> [Problem statement] Taking the line with "Given: Open the Atmosphere list entry" as the first and the last line of the listing as the final one, please copy exactly those lines and no others, without pictures.

> [Recorded information]
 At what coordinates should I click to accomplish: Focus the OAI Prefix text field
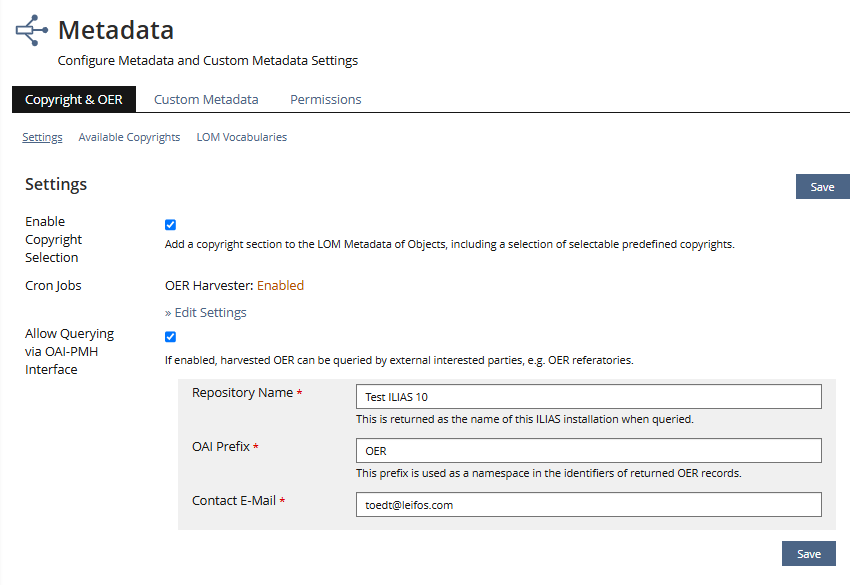588,451
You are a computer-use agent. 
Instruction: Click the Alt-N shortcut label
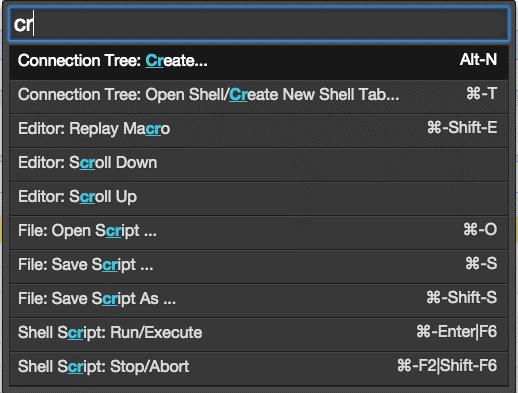point(478,60)
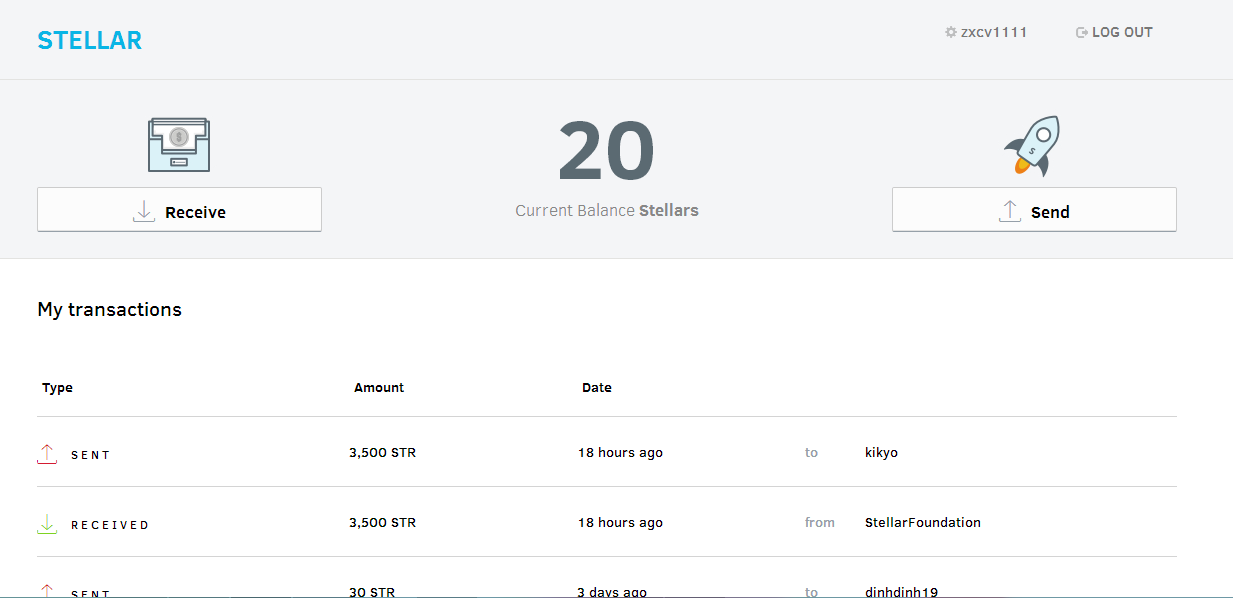
Task: Go to the STELLAR home logo
Action: click(x=90, y=41)
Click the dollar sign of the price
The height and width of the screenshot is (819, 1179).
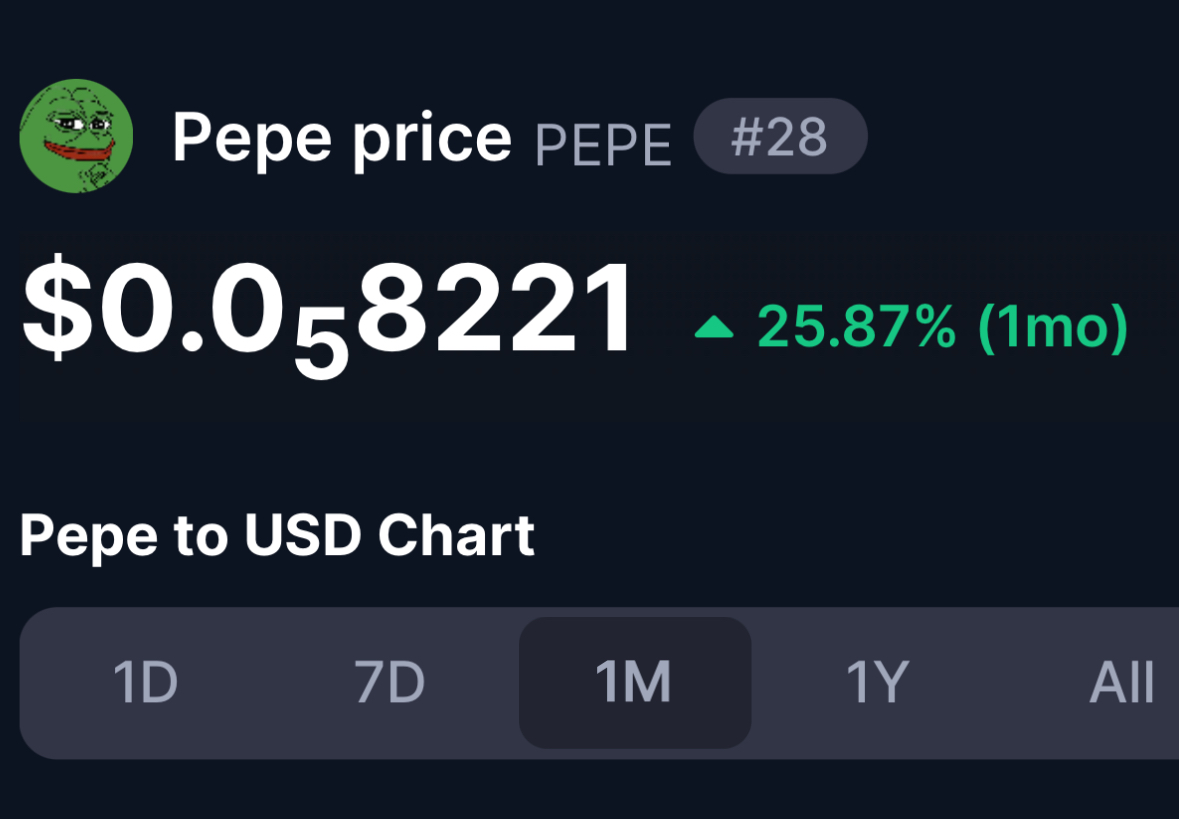click(57, 308)
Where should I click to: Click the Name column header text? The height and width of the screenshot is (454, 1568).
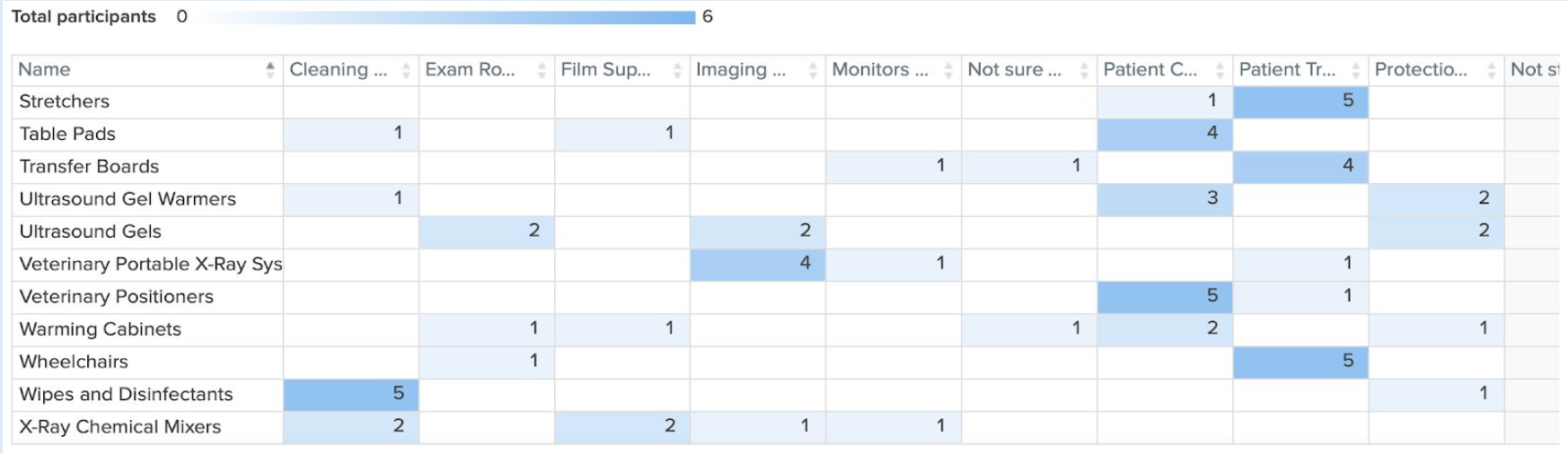click(x=44, y=70)
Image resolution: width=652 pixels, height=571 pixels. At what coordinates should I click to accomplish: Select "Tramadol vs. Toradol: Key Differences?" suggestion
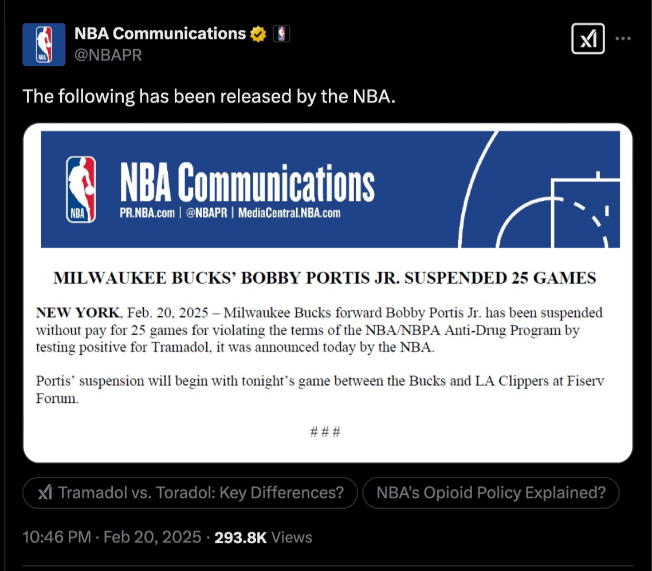pos(190,493)
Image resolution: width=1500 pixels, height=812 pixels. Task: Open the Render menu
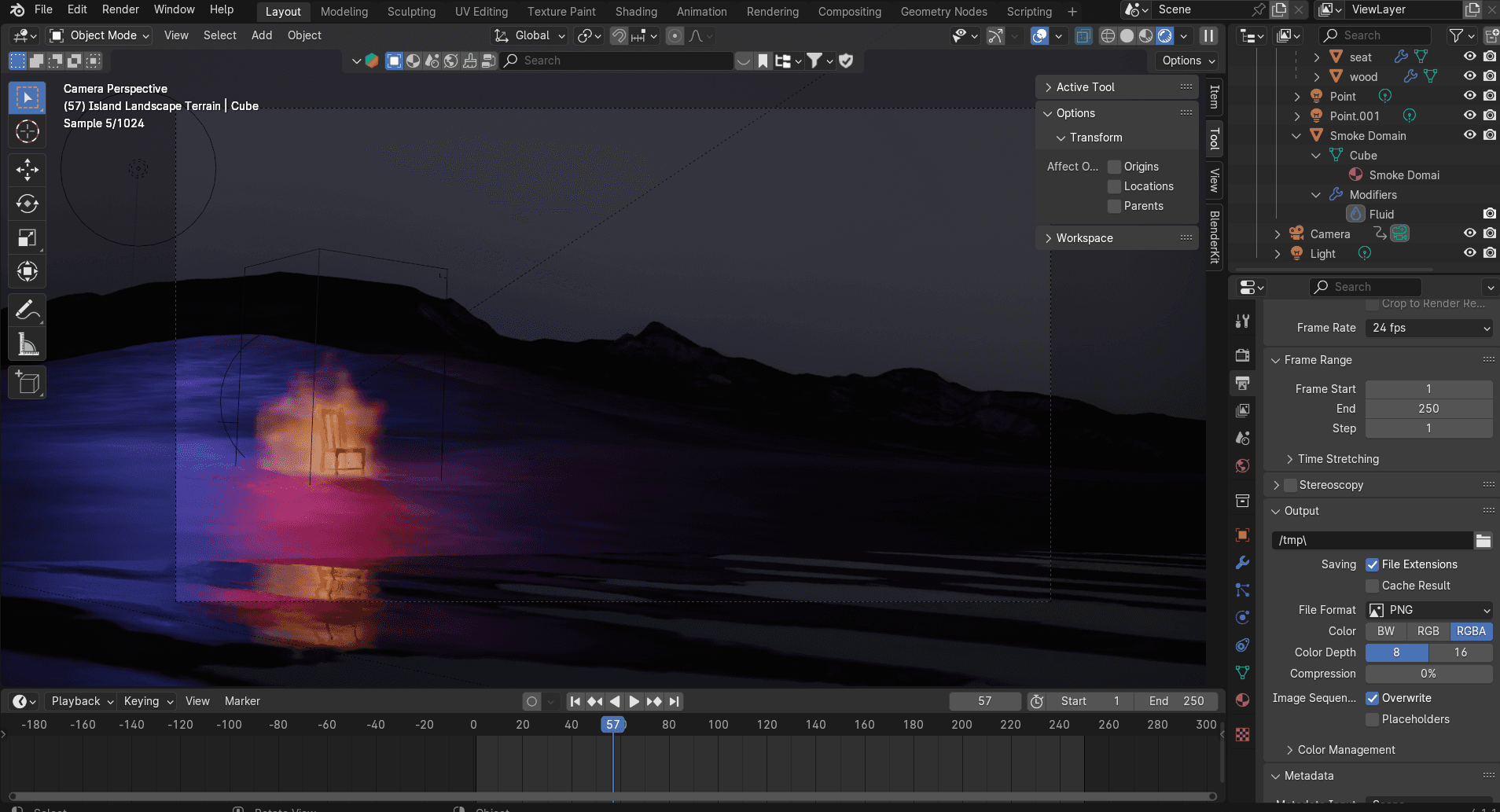120,9
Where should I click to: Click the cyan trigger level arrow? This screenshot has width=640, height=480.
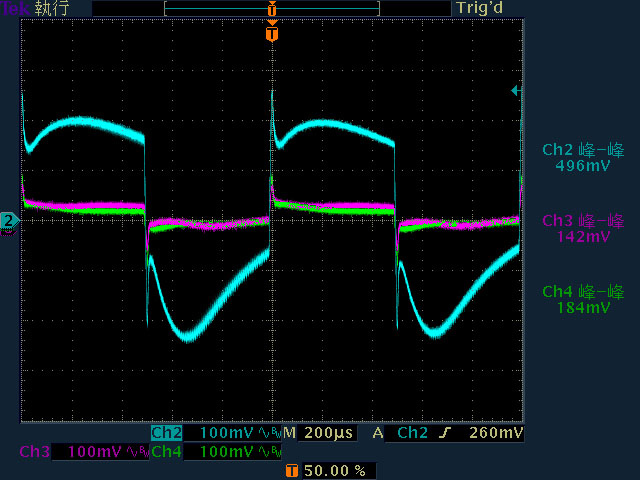[x=516, y=90]
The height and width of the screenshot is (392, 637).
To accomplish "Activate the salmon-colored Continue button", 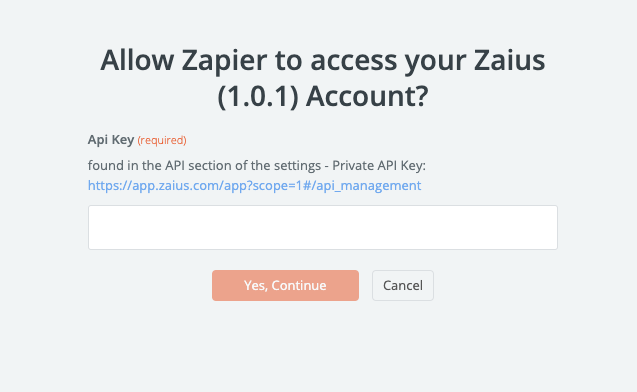I will tap(285, 285).
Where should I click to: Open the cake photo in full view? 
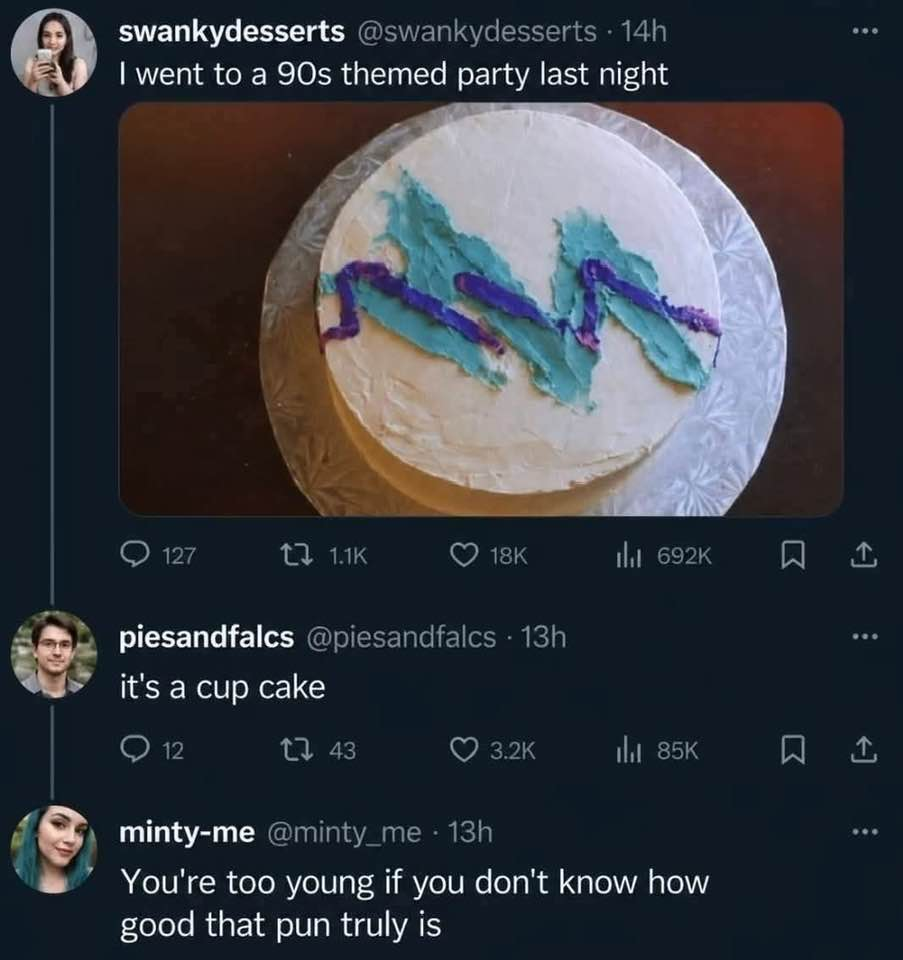[x=481, y=309]
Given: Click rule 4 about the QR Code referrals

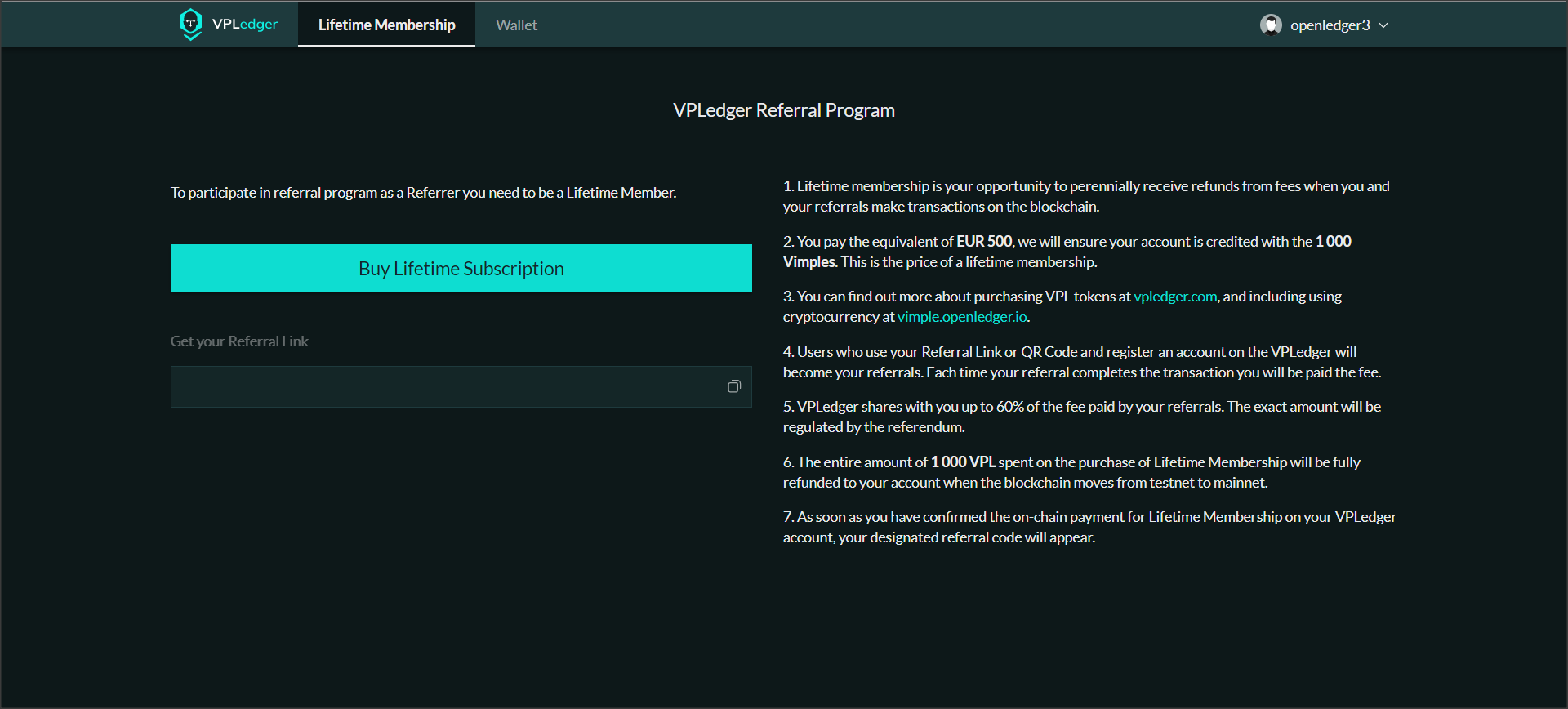Looking at the screenshot, I should (1081, 362).
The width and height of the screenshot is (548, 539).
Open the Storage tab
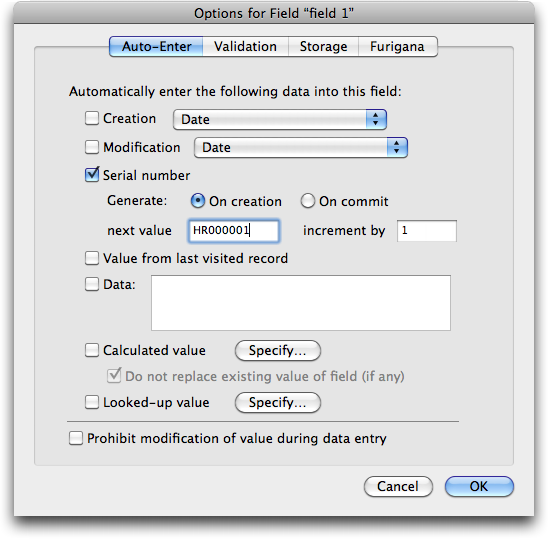point(323,46)
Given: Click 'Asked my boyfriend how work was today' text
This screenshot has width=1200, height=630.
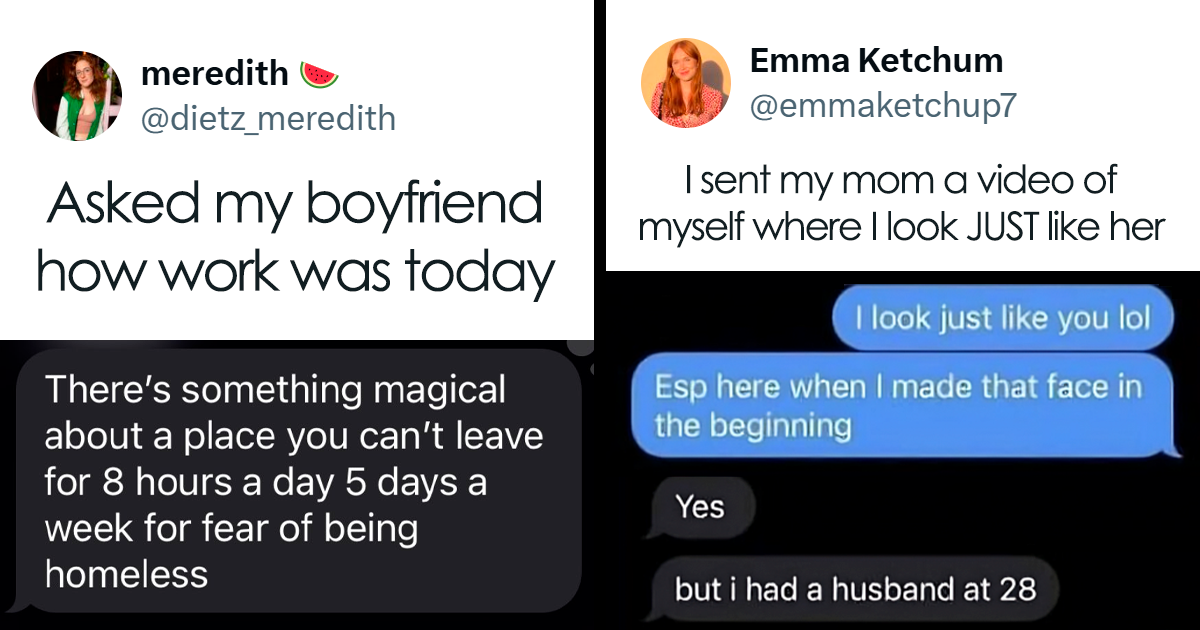Looking at the screenshot, I should [296, 235].
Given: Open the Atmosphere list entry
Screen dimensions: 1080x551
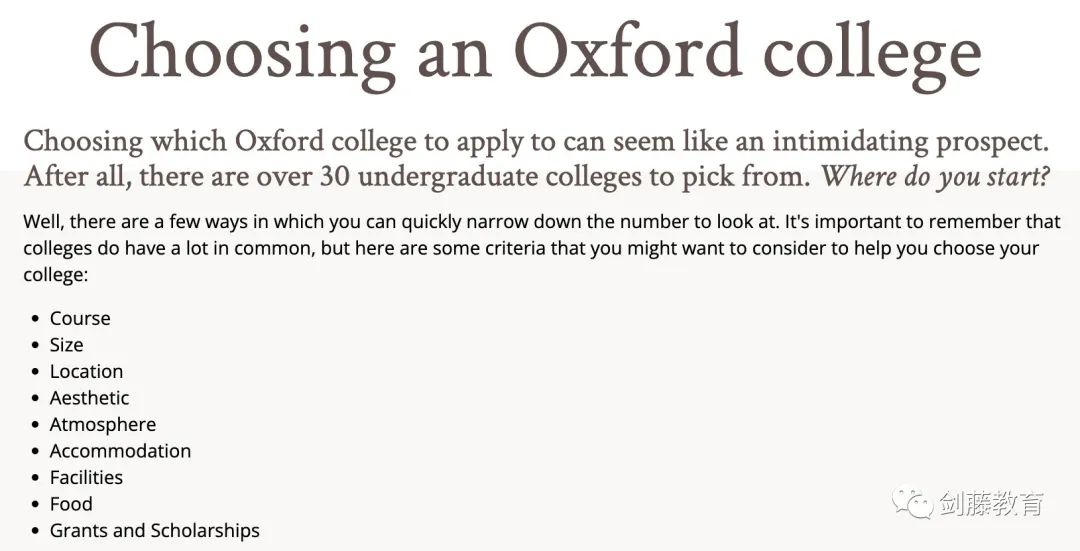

> [Result of the task]
Given: Open the Atmosphere list entry
Screen dimensions: 1080x551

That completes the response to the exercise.